## WHAT YOU WILL DO:
Everything from the line that contains "twitter (8, 811)" to the end of the data below is to be reproduced verbatim; leave all else out.

## TASK INPUT:
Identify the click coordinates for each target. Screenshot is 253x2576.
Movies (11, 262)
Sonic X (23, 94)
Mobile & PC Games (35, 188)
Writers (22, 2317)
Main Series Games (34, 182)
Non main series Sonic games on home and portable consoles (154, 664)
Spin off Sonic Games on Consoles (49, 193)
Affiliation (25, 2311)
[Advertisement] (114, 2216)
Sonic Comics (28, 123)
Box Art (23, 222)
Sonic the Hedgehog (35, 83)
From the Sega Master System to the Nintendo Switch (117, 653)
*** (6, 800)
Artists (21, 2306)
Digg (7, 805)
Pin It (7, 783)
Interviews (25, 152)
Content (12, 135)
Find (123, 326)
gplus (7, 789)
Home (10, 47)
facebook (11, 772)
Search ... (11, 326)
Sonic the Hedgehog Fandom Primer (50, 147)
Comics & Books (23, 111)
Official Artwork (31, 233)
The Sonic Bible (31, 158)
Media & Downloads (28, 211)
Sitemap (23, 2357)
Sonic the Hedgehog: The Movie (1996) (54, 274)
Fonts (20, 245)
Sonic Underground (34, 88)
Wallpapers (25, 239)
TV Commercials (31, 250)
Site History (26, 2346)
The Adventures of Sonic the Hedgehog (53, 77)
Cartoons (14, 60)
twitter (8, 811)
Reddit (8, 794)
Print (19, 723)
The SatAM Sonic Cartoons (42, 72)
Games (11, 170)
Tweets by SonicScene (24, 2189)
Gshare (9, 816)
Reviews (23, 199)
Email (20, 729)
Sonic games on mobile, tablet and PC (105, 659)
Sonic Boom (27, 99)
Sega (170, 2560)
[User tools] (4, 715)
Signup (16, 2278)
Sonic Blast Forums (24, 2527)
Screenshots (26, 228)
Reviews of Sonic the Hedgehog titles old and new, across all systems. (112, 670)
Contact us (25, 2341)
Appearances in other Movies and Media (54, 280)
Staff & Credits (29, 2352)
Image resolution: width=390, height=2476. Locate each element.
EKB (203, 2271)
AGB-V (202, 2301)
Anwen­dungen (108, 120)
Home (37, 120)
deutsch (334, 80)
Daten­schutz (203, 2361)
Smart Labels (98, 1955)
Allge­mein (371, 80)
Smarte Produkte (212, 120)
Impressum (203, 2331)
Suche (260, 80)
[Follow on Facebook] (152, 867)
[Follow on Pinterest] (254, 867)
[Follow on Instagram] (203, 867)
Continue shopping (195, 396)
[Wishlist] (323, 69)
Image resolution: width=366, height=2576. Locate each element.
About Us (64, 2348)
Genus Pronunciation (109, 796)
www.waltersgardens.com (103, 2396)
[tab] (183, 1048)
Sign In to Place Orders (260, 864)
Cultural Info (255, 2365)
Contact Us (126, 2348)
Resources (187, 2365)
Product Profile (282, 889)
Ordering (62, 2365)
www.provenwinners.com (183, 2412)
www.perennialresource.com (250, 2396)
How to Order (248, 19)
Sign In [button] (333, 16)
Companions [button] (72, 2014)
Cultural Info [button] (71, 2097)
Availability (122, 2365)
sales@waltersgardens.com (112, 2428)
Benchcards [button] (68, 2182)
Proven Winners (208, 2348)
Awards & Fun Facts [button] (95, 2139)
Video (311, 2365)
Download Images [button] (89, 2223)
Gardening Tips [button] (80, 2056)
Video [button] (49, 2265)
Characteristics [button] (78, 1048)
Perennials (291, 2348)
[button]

## TASK ANSWER:
twitter (8, 811)
Reddit (8, 794)
Print (19, 723)
The SatAM Sonic Cartoons (42, 72)
Games (11, 170)
Tweets by SonicScene (24, 2189)
Gshare (9, 816)
Reviews (23, 199)
Email (20, 729)
Sonic games on mobile, tablet and PC (105, 659)
Sonic Boom (27, 99)
Sega (170, 2560)
[User tools] (4, 715)
Signup (16, 2278)
Sonic Blast Forums (24, 2527)
Screenshots (26, 228)
Reviews of Sonic the Hedgehog titles old and new, across all systems. (112, 670)
Contact us (25, 2341)
Appearances in other Movies and Media (54, 280)
Staff & Credits (29, 2352)
Image resolution: width=390, height=2476. Locate each element.
EKB (203, 2271)
AGB-V (202, 2301)
Anwen­dungen (108, 120)
Home (37, 120)
deutsch (334, 80)
Daten­schutz (203, 2361)
Smart Labels (98, 1955)
Allge­mein (371, 80)
Smarte Produkte (212, 120)
Impressum (203, 2331)
Suche (260, 80)
[Follow on Facebook] (152, 867)
[Follow on Pinterest] (254, 867)
[Follow on Instagram] (203, 867)
Continue shopping (195, 396)
[Wishlist] (323, 69)
Image resolution: width=366, height=2576. Locate each element.
About Us (64, 2348)
Genus Pronunciation (109, 796)
www.waltersgardens.com (103, 2396)
[tab] (183, 1048)
Sign In to Place Orders (260, 864)
Cultural Info (255, 2365)
Contact Us (126, 2348)
Resources (187, 2365)
Product Profile (282, 889)
Ordering (62, 2365)
www.provenwinners.com (183, 2412)
www.perennialresource.com (250, 2396)
How to Order (248, 19)
Sign In [button] (333, 16)
Companions [button] (72, 2014)
Cultural Info [button] (71, 2097)
Availability (122, 2365)
sales@waltersgardens.com (112, 2428)
Benchcards [button] (68, 2182)
Proven Winners (208, 2348)
Awards & Fun Facts [button] (95, 2139)
Video (311, 2365)
Download Images [button] (89, 2223)
Gardening Tips [button] (80, 2056)
Video [button] (49, 2265)
Characteristics [button] (78, 1048)
Perennials (291, 2348)
[button]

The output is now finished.